MOSCOW, October 3. /TASS/. The International Paralympic Committee (IPC) has turned Russian Paralympic athletes into virtual refugees after ruling that they be allowed to compete internationally only under a neutral status and to suspend the membership of the Russian Paralympic Committee (RPC), Irina Viner, president of the Russian Rhythmic Gymnastics Federation, said on Tuesday.
The IPC General Assembly at its September 27 meeting in Bahrain ruled to suspend the RPC’s membership status within the IPC indefinitely and cleared Russian Para athletes to take part in international tournaments but strictly as neutrals only. The next Summer Paralympic Games will be held in Paris between August 28 and September 8, 2024.
"What have they done to the Paralympians?" Viner asked rhetorically when speaking to journalists. "First they barred them from the Paralympic Games, which was a case of ordinary fascism, plain and simple."
"But now they have kicked the Russian Paralympic Committee out [of the world body] and cleared only certain athletes [for competition]. They have been relegated to a team of [stateless] refugees who now represent no one," the sports official lamented.
Russian Para-athletes had been set to take part in the Beijing Paralympics in 2022 until the IPC decided to suspend their participation due to Russia’s involvement in the ongoing developments in Ukraine.
On November 16, 2022, the IPC Extraordinary General Assembly voted to suspend the Russian Paralympic Committee’s membership in the organization. The RPC filed a motion on December 26, 2022 contesting the IPC General Assembly’s ruling to indefinitely suspend Russian Para-athletes from competing in international sports tournaments.

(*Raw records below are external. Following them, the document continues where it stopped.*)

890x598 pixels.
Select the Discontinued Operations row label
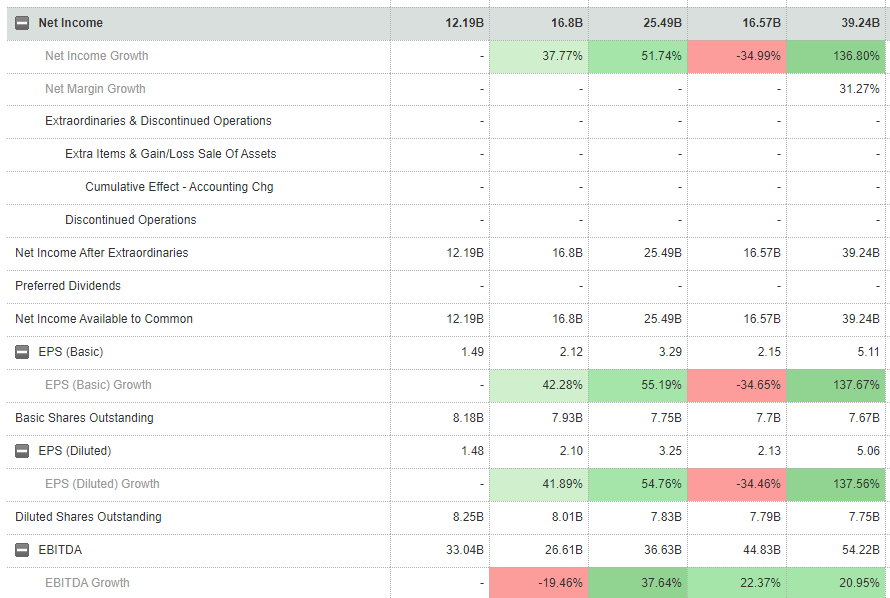click(x=130, y=220)
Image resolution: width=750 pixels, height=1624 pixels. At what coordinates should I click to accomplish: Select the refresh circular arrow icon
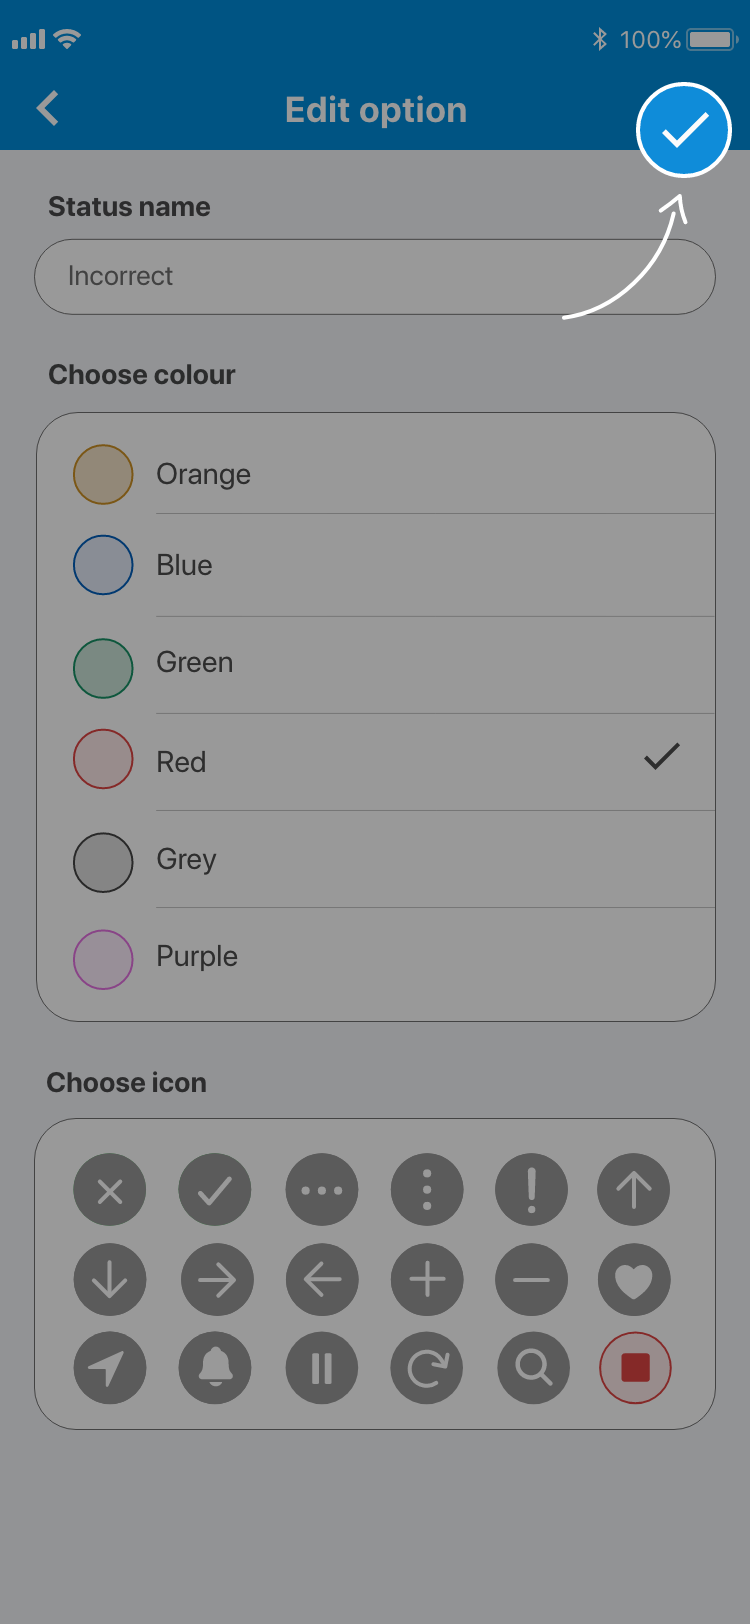pos(427,1367)
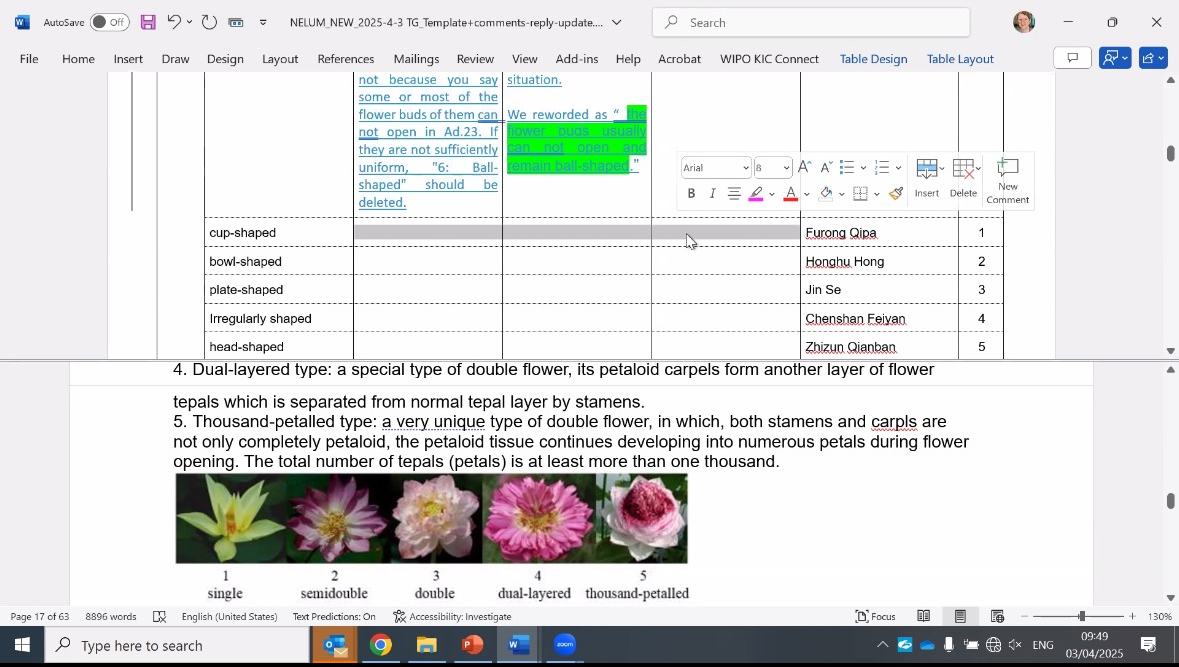Open the Table Design tab
Screen dimensions: 1179x667
pyautogui.click(x=873, y=59)
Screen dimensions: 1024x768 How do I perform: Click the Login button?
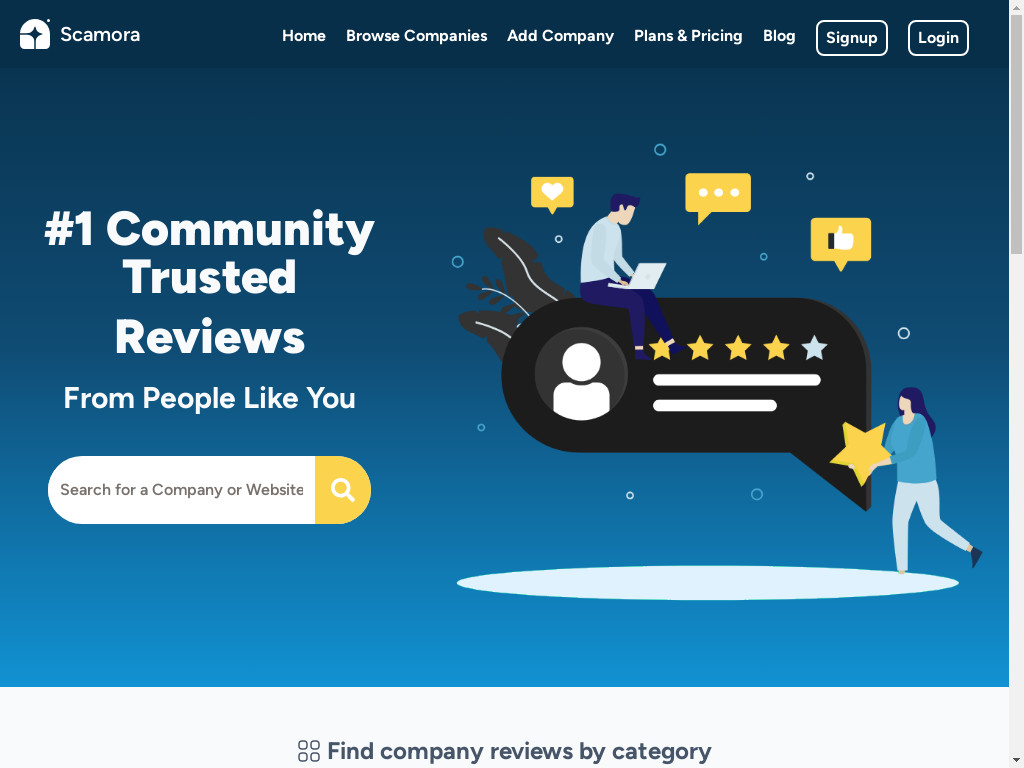tap(938, 38)
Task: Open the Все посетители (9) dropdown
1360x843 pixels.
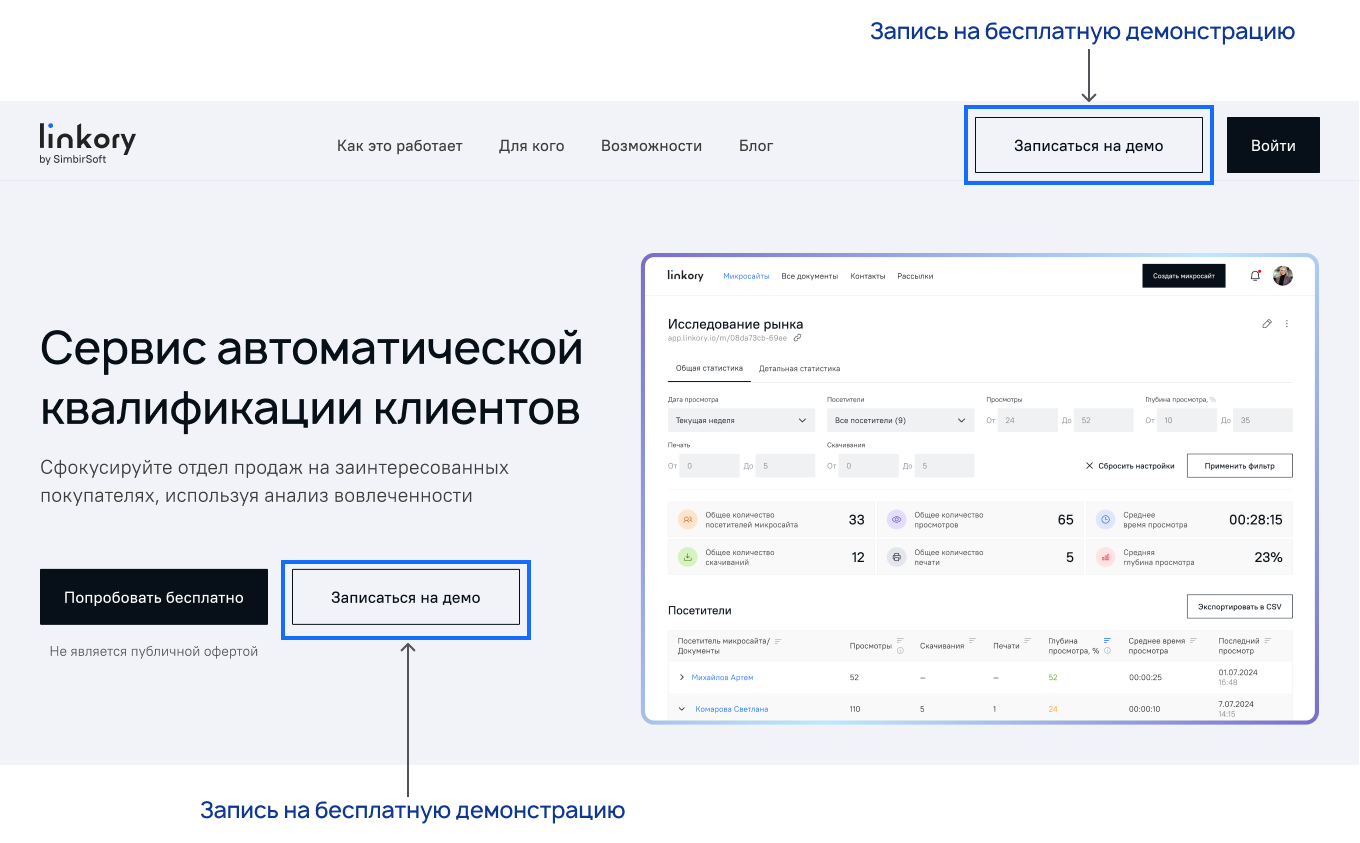Action: pyautogui.click(x=900, y=420)
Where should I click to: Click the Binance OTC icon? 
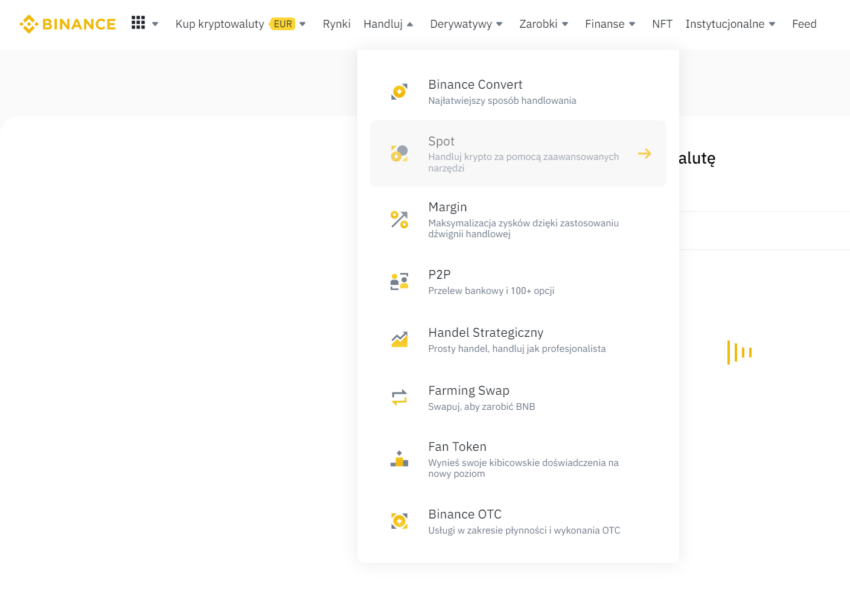point(400,521)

RPC’s ongoing spat with IPC
On August 7, 2016, the International Paralympic Committee (IPC) decided to bar the entire Russian team from taking part in the 2016 Summer Paralympics in Rio de Janeiro, Brazil.
The Court of Arbitration for Sport (CAS) on August 23, 2016 upheld the IPC’s ruling that had come on the heels of a report delivered a month earlier by the World Anti-Doping Agency (WADA) Independent Commission, chaired by Canadian sports law professor Richard McLaren, which substantiated doping allegations involving Russian Paralympians.
Besides collectively punishing the Russian national team by banning it from the Rio Games, the IPC also decided to suspend the RPC’s membership in the international organization.
However, the team of Russian athletes, led by RPC head Pavel Rozhkov, was allowed to participate in the Summer Olympics in Tokyo, where it finished in 4th place in the overall medals standings among the rest of the national participants.
Para athletes from Russia also participated in the 2018 Paralympic Winter Games in PyeongChang, South Korea, with a neutral status, dubbed as the Neutral Paralympic Athletes (NPA), given that the RPC’s membership in the IPC was still suspended at the time.
Russia’s so-called "neutral" team of Para athletes brought home a total of 24 medals from PyeongChang, including eight gold, 10 silver and six bronze, ranking second in the overall medal count at the 2018 PyeongChang Paralympics, after only the US national team.